Raman scattering can result from an inelastic collision of a photon with atoms or molecules. During elastic collisions (Rayleigh scattering), an atom can be excited from a ground state to a higher energy state, and can then relax back to the original ground state upon which the atom emits a photon at the same frequency as light incident on the atom. However, during an inelastic collision, an excited atom may relax to a vibrationally excited state rather than the ground state upon which a scattered photon can be emitted (Stoke's line) with energy lower than the incident photon. If the incident photon interacts with an already vibrationally excited molecule, the scattered photon can be emitted with higher energy (Anti-Stokes line) than the incident photon. Illustrated in FIG. 4 is an embodiment of a representation of the Raman spectrum.
Raman spectroscopy can give information about the characteristic vibrational states of the chemical bonds of the molecules being studied. This molecular level specificity has made Raman spectroscopy a widely used spectroscopic tool for the determination of molecular structure and for compound identification. As such, this technique is useful for a variety of applications that require the detection of biologically significant molecules such as toxins and disease biomarkers.
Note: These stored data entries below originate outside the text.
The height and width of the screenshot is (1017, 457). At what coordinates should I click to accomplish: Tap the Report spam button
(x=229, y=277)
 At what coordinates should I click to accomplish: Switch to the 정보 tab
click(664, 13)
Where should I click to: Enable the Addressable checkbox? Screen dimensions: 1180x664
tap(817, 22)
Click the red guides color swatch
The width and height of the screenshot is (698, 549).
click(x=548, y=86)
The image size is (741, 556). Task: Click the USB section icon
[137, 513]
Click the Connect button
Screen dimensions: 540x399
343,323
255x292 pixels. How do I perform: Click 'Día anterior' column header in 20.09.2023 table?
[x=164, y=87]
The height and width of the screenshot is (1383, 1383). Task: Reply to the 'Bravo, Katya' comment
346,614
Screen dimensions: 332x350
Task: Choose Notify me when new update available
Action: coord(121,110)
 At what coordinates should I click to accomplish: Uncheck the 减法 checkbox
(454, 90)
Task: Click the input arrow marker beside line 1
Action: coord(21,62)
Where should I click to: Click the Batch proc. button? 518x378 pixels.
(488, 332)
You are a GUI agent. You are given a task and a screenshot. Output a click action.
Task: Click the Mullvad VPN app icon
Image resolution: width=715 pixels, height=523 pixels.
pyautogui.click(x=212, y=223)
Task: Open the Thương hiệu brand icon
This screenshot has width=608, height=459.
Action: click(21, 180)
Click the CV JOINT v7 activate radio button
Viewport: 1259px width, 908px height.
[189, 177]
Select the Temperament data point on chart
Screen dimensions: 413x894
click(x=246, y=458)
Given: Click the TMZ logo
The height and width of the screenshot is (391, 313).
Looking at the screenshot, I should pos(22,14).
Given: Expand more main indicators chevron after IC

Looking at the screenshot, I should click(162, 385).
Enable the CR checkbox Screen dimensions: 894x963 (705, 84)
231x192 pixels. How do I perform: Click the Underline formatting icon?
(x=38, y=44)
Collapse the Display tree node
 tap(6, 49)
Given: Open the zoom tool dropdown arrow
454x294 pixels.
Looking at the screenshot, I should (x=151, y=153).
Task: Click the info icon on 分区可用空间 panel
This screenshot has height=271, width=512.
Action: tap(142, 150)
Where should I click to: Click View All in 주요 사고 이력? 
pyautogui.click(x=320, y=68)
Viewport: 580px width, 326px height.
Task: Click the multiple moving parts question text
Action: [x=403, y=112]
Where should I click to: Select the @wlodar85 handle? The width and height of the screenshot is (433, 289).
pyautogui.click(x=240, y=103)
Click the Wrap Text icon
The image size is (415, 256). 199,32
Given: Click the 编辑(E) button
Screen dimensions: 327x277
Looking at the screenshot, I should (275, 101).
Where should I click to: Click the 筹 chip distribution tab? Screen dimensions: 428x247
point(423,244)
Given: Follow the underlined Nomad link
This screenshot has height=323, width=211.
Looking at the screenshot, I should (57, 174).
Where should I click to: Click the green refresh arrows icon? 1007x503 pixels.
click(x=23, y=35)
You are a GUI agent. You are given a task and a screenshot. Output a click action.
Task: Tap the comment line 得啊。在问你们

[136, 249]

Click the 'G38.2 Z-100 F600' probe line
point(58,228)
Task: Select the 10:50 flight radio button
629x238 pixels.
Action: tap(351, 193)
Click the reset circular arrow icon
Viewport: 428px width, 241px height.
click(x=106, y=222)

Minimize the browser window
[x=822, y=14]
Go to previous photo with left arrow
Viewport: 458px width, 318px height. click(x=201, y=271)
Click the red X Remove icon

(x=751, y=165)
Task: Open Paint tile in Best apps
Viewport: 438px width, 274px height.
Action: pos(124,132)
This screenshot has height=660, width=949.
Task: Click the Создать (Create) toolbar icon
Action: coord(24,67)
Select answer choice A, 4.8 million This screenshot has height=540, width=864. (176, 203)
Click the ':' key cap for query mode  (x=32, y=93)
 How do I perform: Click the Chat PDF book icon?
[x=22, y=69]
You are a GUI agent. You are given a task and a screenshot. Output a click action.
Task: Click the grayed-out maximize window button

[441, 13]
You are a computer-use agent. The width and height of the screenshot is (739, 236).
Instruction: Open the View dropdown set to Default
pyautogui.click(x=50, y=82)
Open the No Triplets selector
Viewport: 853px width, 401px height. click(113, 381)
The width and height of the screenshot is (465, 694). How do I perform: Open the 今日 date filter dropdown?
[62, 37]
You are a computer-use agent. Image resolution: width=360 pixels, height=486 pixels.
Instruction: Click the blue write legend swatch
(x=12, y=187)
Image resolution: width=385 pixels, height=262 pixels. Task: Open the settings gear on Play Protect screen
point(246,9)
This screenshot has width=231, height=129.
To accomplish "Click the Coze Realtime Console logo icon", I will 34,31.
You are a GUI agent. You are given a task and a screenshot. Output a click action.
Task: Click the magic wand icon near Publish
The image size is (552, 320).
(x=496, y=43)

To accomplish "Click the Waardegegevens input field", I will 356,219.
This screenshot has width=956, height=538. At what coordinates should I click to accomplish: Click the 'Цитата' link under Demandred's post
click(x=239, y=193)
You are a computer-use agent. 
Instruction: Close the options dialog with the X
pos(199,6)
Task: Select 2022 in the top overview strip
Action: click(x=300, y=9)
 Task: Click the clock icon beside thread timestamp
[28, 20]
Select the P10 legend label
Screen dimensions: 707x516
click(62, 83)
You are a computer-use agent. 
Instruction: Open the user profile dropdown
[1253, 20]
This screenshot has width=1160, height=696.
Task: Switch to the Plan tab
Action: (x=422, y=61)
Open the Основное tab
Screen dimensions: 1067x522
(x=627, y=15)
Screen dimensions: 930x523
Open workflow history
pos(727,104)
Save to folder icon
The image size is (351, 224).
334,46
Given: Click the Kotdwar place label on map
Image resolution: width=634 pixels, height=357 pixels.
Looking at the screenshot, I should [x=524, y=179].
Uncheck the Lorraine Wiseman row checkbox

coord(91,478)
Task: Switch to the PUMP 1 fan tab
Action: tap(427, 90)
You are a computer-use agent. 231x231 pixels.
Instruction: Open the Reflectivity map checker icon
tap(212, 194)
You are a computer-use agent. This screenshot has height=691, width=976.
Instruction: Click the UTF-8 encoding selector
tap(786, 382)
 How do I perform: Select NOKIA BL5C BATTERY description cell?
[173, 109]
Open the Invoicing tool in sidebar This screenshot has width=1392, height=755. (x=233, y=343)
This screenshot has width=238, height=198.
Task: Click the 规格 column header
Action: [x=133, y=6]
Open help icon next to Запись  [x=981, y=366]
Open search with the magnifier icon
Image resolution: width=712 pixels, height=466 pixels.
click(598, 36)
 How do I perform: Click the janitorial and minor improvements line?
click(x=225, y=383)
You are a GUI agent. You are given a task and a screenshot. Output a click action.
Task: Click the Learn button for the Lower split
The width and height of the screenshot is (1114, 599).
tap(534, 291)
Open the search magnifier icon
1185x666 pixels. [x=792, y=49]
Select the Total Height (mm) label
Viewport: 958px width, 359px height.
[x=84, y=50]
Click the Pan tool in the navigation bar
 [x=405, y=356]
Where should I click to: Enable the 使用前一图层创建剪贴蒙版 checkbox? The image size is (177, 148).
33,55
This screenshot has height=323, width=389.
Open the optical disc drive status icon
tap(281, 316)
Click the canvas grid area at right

Despite the inherent advantages of using Raman Spectroscopy, its usage has been somewhat limited because it is an inefficient analysis technique. Raman spectroscopy has a small scatter cross section compared to Fluorescence spectroscopy (10−30 cm2 per molecule when compared to 10−16 cm2 for fluorescence.) Thus, Raman spectroscopy often cannot be used to analyze compounds of biological significance due to the generally low concentration of analytes in biological samples. There are, however, ways to greatly enhance the Raman signal by using particularly structured metallic (e.g. Ag, Au, and Cu) substrates, where the metallic structure enhances the Raman scattering. Surface Enhanced Raman Scattering (SERS) was first reported in 1974 by Fleischmann. M. Fleischmann, P. J. Hendra, and A. J. McQuillan, “Raman spectra of pyridine adsorbed at a silver electrode,” Chemical Physics Letters 26, 163-166 (1974). Fleischmann observed a large enhancement of Raman signals of pyridine molecules adsorbed on electrochemically roughened silver electrodes. SERS amplification factors (AF) of 106˜1016 have been achieved using a wide range of SERS substrates, thus the SERS enhancement effect has made Raman spectroscopy an increasingly important analytical tool in the biological sciences.
Typical SERS substrates are fabricated using methods that result in noble metal nanostructures stochastically distributed over a substrate surface, e.g. electrochemically roughened electrodes, sputtered films, chemically etched films, electroless deposited films, and colloidal metal particles. Another way to obtain large amplification in Raman scattering can be to place a substrate in close proximity of a sharp metallic tip. Although SERS amplifications of 103-105 have been reported using such substrates, these substrates are often not reproducible.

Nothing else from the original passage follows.